I pazienti eleggibili al trattamento con farmaci biologici sono stati individuati come: quelli a fallimento terapeutico con metatrexate; quelli che assumono corticosteroidi a dosaggio elevato per mesi; quelli che presentano controindicazioni al metatrexate. A fronte di 318 mila diagnosi, i pazienti trattati con biologico sono risultati essere 43nmila; quasi 27 mila ulteriori eleggibili al trattamento con biologico.

Alcune riflessioni

Fattore comune alle tre aree di analisi è dunque l’evidenza del fatto che esiste una platea di pazienti numericamente significativa che non accede o accede con grave ritardo ad una categoria di medicinali capaci di rallentare o modificare l’evoluzione della malattia, garantendo una migliore qualità di vita e riducendo anche le ricadute economiche sul sistema sanitario nazionale.

«Peraltro l’analisi», ha sottolineato Luca degli Esposti, «ha rivelato costi sostanzialmente sovrapponibili tra pazienti che fanno uso di farmaci biologici e pazienti eleggibili che non possono accedere. Difatti la variazione dei costi è attribuibile a una diversa composizione degli stessi: ad una maggiore spesa farmaceutica per i pazienti in trattamento con farmaci biologici si contrappone una maggiore spesa per ricoveri e prestazioni specialistiche nei pazienti che, pur eleggibili, non ne fanno uso».

Dati registrati:
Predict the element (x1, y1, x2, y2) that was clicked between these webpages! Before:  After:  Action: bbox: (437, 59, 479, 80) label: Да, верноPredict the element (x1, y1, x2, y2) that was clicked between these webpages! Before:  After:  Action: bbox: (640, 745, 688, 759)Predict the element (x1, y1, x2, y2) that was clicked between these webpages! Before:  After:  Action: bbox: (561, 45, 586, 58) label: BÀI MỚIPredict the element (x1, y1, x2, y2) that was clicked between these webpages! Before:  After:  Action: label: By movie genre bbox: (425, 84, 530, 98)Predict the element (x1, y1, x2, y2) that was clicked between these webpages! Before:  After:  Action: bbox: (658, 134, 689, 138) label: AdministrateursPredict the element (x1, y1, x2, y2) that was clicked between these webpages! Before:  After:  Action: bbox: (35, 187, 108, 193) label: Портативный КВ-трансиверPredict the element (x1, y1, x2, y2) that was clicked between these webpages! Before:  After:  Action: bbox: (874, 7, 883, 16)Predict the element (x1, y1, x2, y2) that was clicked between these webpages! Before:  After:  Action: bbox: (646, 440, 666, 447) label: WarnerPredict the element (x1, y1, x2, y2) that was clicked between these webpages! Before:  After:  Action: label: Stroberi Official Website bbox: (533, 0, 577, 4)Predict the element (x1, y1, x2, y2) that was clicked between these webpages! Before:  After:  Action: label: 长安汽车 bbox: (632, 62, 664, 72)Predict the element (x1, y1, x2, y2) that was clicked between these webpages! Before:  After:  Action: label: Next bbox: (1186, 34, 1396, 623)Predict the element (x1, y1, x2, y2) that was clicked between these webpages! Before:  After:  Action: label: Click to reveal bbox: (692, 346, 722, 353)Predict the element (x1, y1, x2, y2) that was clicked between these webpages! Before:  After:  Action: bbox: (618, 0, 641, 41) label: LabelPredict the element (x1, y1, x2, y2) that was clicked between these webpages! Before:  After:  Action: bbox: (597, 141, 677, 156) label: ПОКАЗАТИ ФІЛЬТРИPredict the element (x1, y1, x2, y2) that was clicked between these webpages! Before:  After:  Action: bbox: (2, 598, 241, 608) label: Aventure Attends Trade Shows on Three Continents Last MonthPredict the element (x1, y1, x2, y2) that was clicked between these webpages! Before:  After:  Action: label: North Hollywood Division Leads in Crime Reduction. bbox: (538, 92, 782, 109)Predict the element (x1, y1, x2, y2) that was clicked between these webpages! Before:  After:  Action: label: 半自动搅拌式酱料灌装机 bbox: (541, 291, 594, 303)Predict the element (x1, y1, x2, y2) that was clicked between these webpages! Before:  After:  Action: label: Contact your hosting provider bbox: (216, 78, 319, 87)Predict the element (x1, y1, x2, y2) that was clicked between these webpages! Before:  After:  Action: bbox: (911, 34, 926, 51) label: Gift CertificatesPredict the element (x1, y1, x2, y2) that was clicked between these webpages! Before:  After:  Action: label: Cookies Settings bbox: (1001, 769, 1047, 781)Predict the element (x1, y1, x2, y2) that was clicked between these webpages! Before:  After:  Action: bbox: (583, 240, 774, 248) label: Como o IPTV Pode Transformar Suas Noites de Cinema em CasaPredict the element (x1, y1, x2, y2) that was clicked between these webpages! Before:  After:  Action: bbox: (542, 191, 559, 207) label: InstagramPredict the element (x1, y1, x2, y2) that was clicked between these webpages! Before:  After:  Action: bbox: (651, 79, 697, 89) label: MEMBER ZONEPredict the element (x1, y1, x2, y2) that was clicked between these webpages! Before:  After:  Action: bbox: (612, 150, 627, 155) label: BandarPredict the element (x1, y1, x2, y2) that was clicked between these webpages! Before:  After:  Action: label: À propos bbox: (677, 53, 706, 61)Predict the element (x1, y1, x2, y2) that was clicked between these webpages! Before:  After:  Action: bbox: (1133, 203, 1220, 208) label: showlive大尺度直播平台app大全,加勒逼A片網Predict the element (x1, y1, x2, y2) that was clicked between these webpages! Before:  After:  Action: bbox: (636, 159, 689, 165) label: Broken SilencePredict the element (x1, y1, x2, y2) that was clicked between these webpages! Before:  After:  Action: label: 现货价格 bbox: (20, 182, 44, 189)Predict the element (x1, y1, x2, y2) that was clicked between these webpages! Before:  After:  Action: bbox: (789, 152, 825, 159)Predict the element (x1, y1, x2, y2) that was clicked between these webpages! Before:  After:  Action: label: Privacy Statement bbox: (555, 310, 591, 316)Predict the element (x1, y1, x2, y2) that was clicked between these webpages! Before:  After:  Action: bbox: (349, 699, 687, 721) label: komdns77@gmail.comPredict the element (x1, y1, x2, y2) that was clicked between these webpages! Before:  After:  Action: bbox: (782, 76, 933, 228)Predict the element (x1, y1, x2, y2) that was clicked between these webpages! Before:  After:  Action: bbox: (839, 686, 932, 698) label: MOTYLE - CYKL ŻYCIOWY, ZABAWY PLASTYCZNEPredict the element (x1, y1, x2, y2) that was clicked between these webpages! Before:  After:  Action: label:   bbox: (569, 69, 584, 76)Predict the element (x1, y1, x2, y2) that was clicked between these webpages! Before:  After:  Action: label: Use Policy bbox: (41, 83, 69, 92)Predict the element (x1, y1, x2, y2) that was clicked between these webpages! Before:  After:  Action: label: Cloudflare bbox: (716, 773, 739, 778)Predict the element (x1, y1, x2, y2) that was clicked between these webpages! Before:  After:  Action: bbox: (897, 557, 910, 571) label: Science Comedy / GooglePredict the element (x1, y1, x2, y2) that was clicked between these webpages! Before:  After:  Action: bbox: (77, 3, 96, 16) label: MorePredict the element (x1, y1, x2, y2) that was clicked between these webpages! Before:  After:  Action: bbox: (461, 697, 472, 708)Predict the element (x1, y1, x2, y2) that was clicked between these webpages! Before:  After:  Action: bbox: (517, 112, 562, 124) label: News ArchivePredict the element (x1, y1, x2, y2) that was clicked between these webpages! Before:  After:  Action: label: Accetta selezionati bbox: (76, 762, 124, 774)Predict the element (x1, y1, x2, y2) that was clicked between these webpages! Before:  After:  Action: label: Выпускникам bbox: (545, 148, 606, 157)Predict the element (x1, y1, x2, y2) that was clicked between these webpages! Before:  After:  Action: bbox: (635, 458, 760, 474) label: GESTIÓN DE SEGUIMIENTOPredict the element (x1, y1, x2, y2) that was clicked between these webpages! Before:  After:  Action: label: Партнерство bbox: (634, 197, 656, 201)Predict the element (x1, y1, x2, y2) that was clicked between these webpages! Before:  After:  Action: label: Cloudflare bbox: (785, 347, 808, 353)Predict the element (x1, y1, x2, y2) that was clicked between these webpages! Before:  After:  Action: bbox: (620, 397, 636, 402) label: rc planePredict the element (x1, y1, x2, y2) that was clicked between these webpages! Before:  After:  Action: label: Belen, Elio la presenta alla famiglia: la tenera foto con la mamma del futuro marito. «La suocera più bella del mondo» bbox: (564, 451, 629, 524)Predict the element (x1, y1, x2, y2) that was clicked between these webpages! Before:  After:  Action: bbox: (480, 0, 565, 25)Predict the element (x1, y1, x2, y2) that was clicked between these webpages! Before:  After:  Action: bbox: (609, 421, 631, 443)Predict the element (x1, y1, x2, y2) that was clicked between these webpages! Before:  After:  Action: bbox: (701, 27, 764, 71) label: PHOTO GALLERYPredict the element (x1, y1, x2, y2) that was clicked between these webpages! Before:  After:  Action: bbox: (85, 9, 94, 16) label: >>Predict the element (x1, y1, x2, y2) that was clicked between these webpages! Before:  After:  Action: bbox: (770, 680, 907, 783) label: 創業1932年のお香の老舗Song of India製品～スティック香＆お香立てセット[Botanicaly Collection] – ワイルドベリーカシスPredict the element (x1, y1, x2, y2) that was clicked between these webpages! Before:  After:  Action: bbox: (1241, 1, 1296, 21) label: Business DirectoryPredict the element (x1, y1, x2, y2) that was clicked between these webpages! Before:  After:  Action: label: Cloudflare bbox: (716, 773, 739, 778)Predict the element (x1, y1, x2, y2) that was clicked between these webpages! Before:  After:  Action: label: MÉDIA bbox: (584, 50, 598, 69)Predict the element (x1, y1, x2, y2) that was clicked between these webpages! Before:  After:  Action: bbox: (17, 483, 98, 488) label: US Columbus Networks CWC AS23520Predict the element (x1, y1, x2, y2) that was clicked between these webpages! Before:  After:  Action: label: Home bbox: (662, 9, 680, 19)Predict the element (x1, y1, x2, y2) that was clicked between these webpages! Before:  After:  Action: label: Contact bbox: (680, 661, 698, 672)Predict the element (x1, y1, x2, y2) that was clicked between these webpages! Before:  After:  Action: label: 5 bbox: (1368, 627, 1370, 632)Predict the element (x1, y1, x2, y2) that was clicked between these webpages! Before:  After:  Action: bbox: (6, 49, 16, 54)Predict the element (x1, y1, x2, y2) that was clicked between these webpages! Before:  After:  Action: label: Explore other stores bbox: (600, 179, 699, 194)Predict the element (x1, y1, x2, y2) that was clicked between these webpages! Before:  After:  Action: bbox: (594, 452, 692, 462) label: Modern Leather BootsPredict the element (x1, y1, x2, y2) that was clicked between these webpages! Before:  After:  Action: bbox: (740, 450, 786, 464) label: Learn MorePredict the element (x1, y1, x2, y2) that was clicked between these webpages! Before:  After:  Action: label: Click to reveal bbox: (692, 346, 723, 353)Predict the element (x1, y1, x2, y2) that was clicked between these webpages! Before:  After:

#### Azione richiesta 1:
Traduci in inglese questa frase del testo sui farmaci biologici: "«Peraltro l'analisi», ha sottolineato Luca degli Esposti, «ha rivelato costi sostanzialmente sovrapponibili tra pazienti che fanno uso di farmaci biologici e pazienti eleggibili che non possono accedere."
#### Azione richiesta 2:
Prosegui, per favore, il testo sui farmaci biologici partendo subito dopo la sua ultima frase.

#### Risposta 1:
"Moreover, the analysis," Luca degli Esposti emphasized, "revealed substantially comparable costs between patients who use biologic drugs and eligible patients who cannot access them.

#### Risposta 2:
Il gain sharing

Alla luce di questa situazione, è stato pensato un nuovo strumento che potrebbe garantire risultati migliori a parità di spesa: il gain sharing. Il sistema prevede tre indicatori e tre step: aumentare l’uso dei biosimilari generando risparmio; mantenere il risparmio all’interno del medesimo dipartimento così da poter quindi reinvestire in sotto-trattamento e innovazione.

«In tutte le aree terapeutiche interessate i biosimilari hanno garantito l’accesso al trattamento a un numero crescente di pazienti. Stando ai dati, è tuttavia emerso con chiarezza che questo non è sufficiente», ha commentato Stefano Collatina, coordinatore dell’Italian Biosimilars Group di EGUALIA, che ha commissionato gli studi.

«Il nostro obiettivo è quello di condividere i risultati ottenuti per far sì che questo strumento possa essere adottato a livello nazionale a beneficio di tutti i pazienti oggi non coinvolti nelle cure. Proprio per questa ragione Ministero della Salute e Agenas dovrebbero promuovere un monitoraggio del fenomeno con le regioni perché il modello del gain sharing possa diventare una risposta concreta ai pazienti, almeno nelle aree terapeutiche finora indagate».

Il freno di modelli organizzativi arcaici e tetti di spesa

«Il problema del sotto-trattamento non è solo questione di farmaco ma di modelli organizzativi», ha sottolineato Antonio Gaudioso, capo della Segreteria Tecnica del Ministero della Salute.

«Proprio per questo occorre creare al più presto un sistema in grado di garantire prossimità e continuità terapeutica. E prima di tutto va cambiato il modello regolatorio: i LEA difatti pagano le singole prestazioni e non i percorsi diagnostico terapeutico assistenziali».

«Un altro grave freno al sistema è imposto dai tetti di spesa», ha ricordato Letizia Moratti, vicepresidente e assessore al Welfare di Regione Lombardia. «Il prezzo dei biosimilari rappresenta una leva importante e altrettanto lo è reinvestire il risparmio prodotto allargando la platea di pazienti.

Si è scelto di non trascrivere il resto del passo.